Что нужно сделать:
Перепишите слово в слово кусок отрывка о студенческих годах в Московском университете: начиная со слов «В качестве доцентского» и заканчивая словами «одобрение невзыскательной аудитории.» включительно.

В качестве доцентского курса для первокурсников читал лекции по истории и энциклопедии медицины Беллин. Я аккуратно посещал их, но решительно не могу вспомнить их содержание. Читались лекции скучно и не вызывали интереса. Зато легко и с большим интересом слушались лекции по неорганической химии профессора Сабанеева. Они проходили в большой химической аудитории с расположенными амфитеатром местами для слушателей. Читал профессор Сабанеев громко, не очень плавно и без всяких отступлений в сторону каких-либо широких обобщений, но всегда, систематически, сопровождал лекции опытами. К концу лекции он всегда приберегал рассказ о такой реакции, которая была бы связана с громким взрывом. Это вызывало шумное одобрение невзыскательной аудитории.

Ввиду малочисленности в Московском университете студентов из Нежина мы после знакомства с тверичами, по их предложению, вошли в состав Тверского землячества, а от Тверского землячества в общестуденческий Союз землячеств был добавлен представитель от нежинской группы. Таковым был выделен я. В то время в земляческих организациях намечалось стремление придать им характер только кружков взаимопомощи, без участия в решении каких бы то ни было общественно-политических задач, таких, как объединение студенчества для борьбы за демократические права, против политического бесправия, угнетения и эксплуатации народных масс. Тверское землячество принадлежало к передовым, наиболее радикальным членам Союза землячеств и, получив в моем лице дополнительный голос, стремилось усилить в нём борьбу за придание союзному совету значения руководящего центра студенческого движения, за придание этому движению общественно-политического характера.

Фрагменты данных:

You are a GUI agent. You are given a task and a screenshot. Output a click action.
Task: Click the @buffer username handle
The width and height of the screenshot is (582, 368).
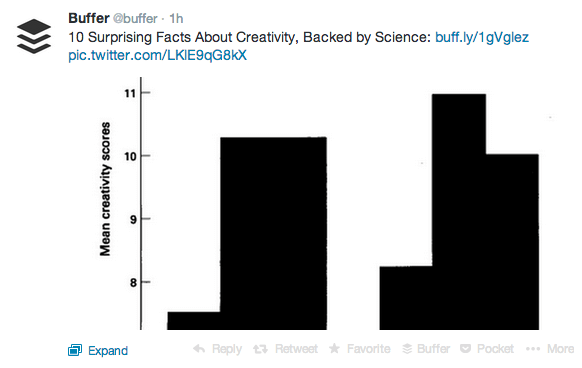(x=135, y=19)

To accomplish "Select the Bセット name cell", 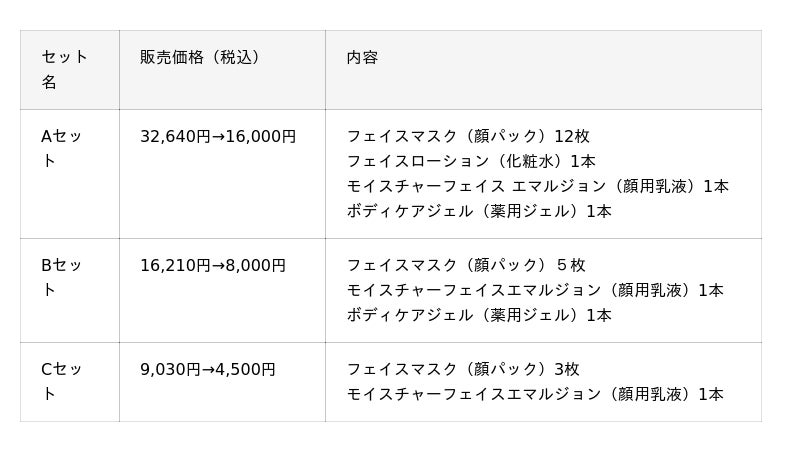I will pos(64,277).
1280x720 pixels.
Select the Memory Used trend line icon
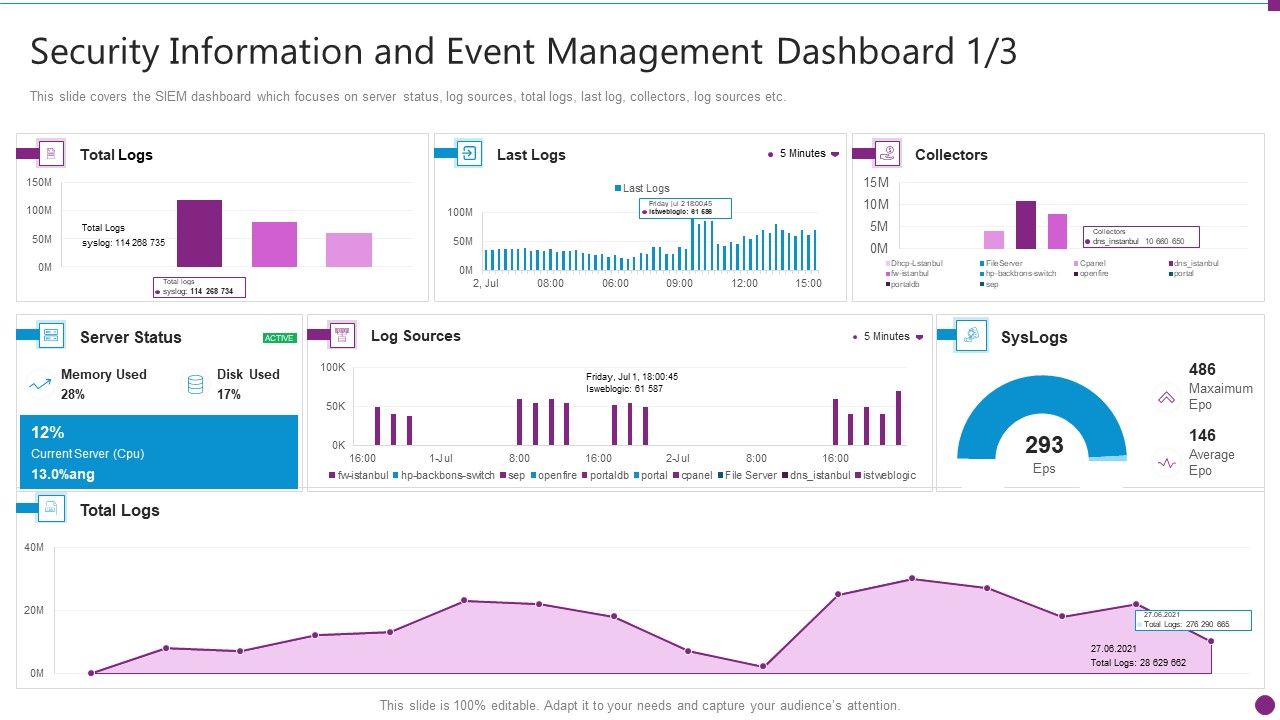pos(40,382)
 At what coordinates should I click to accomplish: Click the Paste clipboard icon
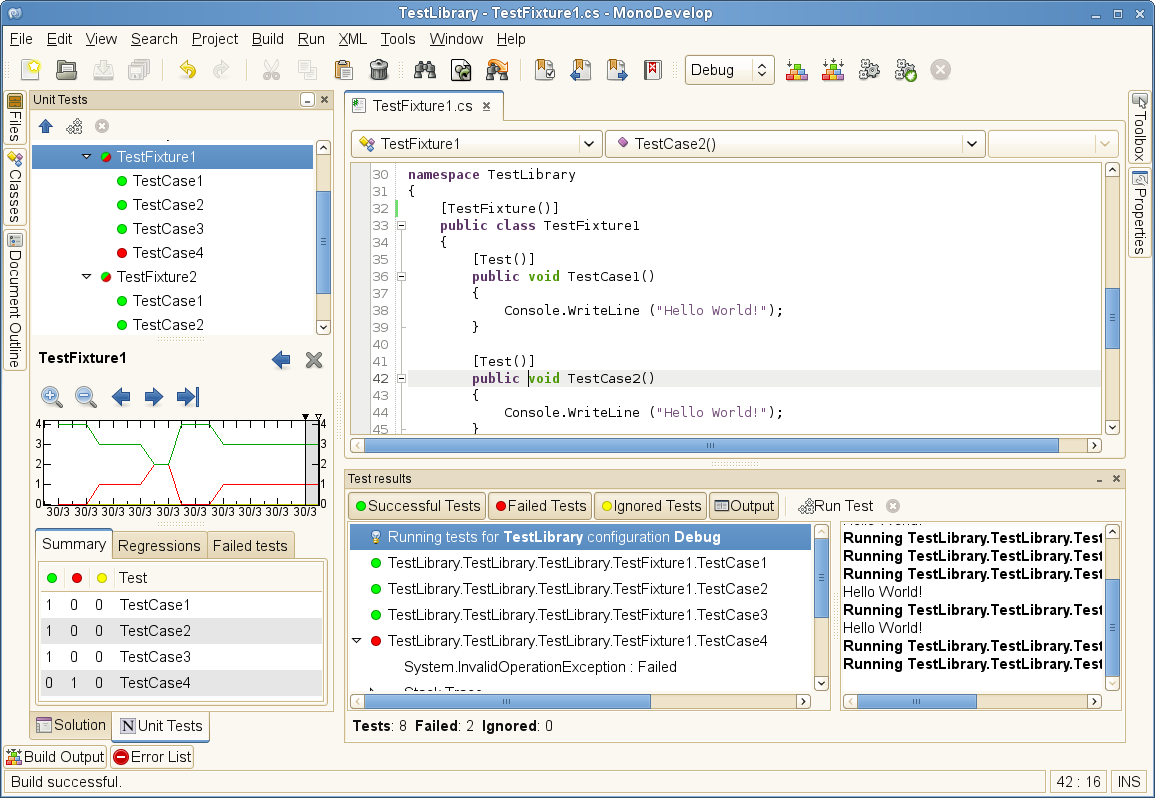pos(344,70)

Решение ниже:
В качестве доцентского курса для первокурсников читал лекции по истории и энциклопедии медицины Беллин. Я аккуратно посещал их, но решительно не могу вспомнить их содержание. Читались лекции скучно и не вызывали интереса. Зато легко и с большим интересом слушались лекции по неорганической химии профессора Сабанеева. Они проходили в большой химической аудитории с расположенными амфитеатром местами для слушателей. Читал профессор Сабанеев громко, не очень плавно и без всяких отступлений в сторону каких-либо широких обобщений, но всегда, систематически, сопровождал лекции опытами. К концу лекции он всегда приберегал рассказ о такой реакции, которая была бы связана с громким взрывом. Это вызывало шумное одобрение невзыскательной аудитории.